Take the line containing "How do I perform: Click" and every line after it to the end of the records, and copy them exactly, excluding pictures.

----

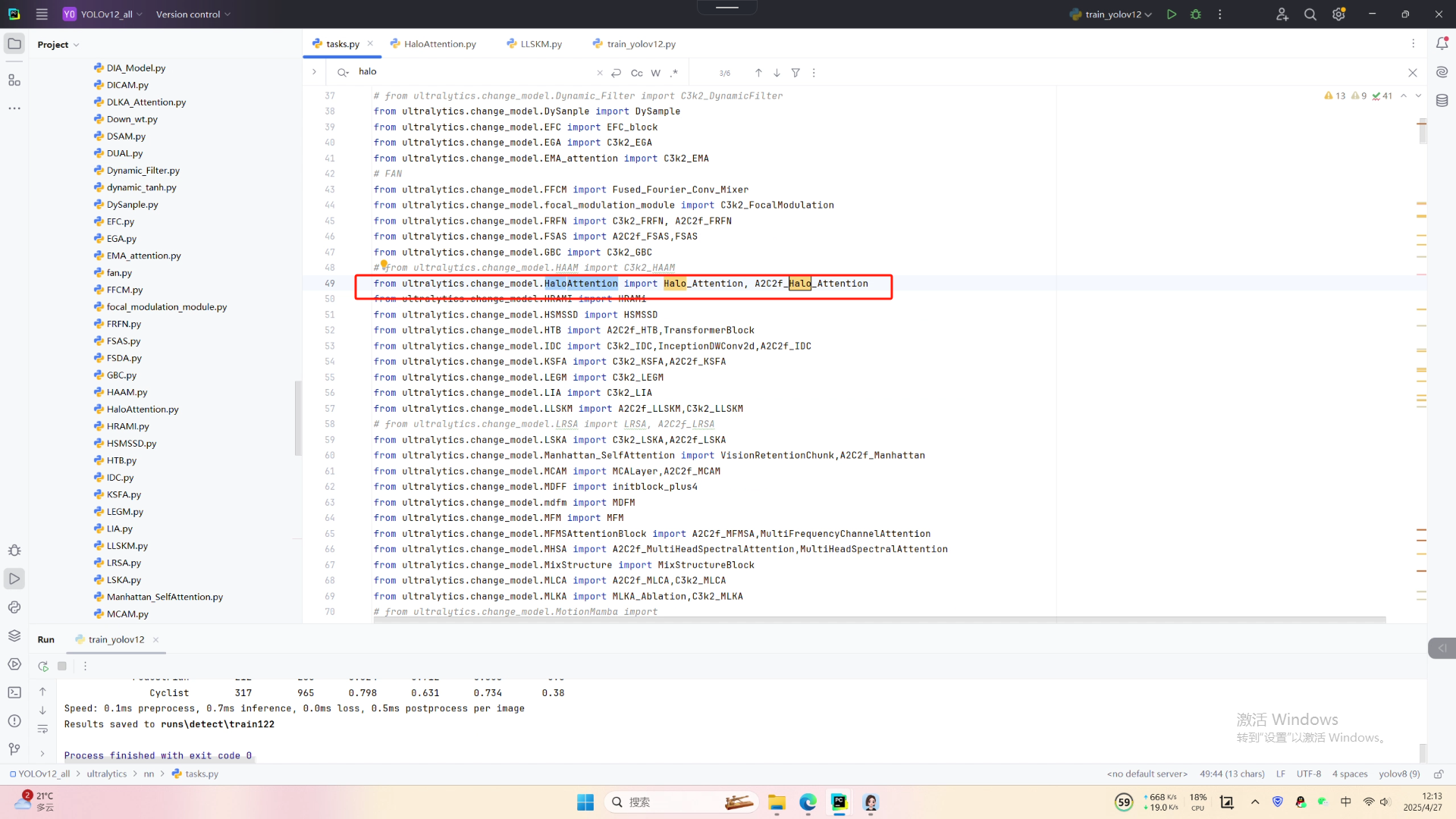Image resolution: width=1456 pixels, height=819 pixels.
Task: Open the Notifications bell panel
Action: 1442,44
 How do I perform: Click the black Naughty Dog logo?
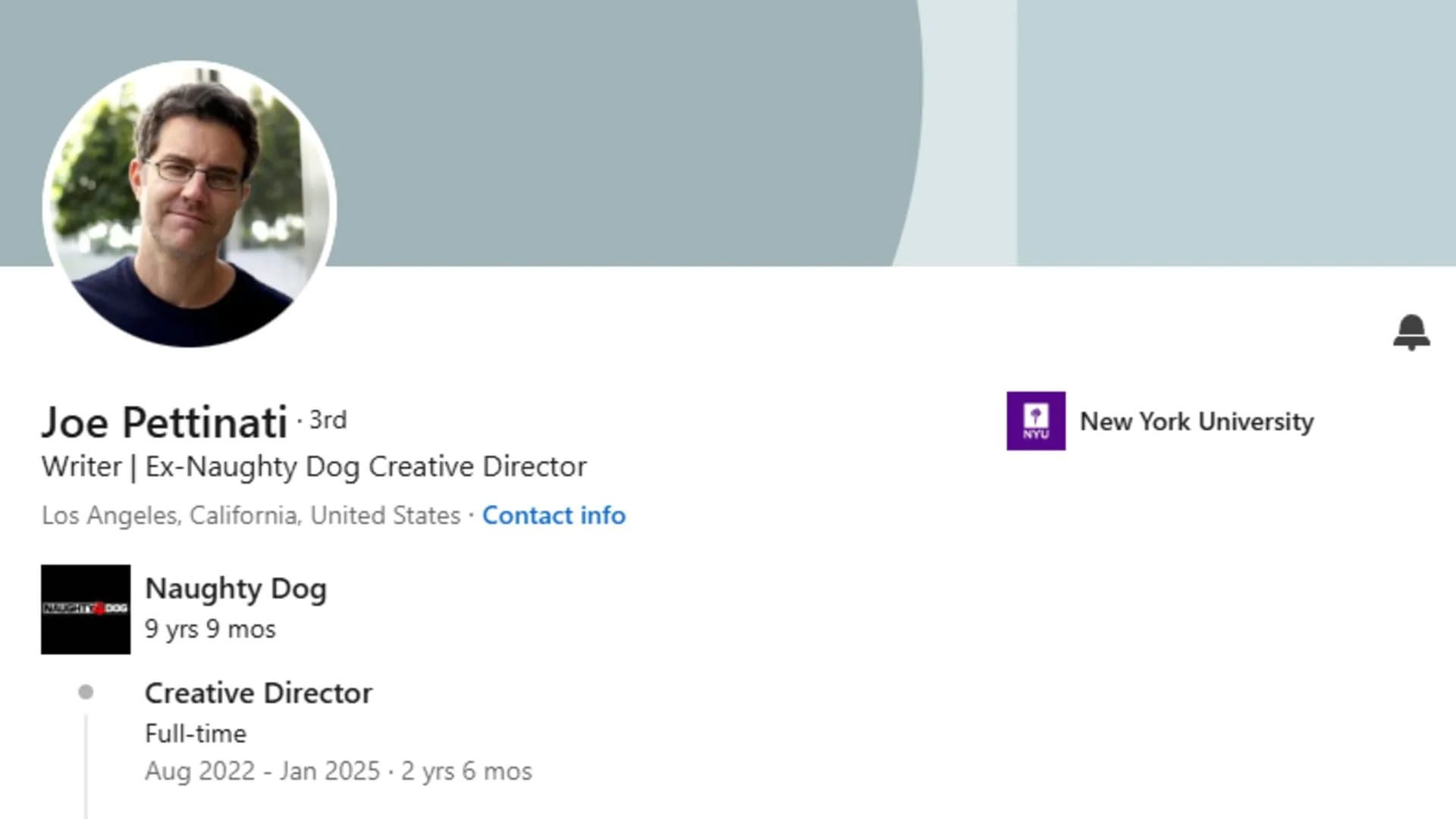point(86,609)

----

#### [Response]
 How do I perform: Click the black Naughty Dog logo?
point(86,609)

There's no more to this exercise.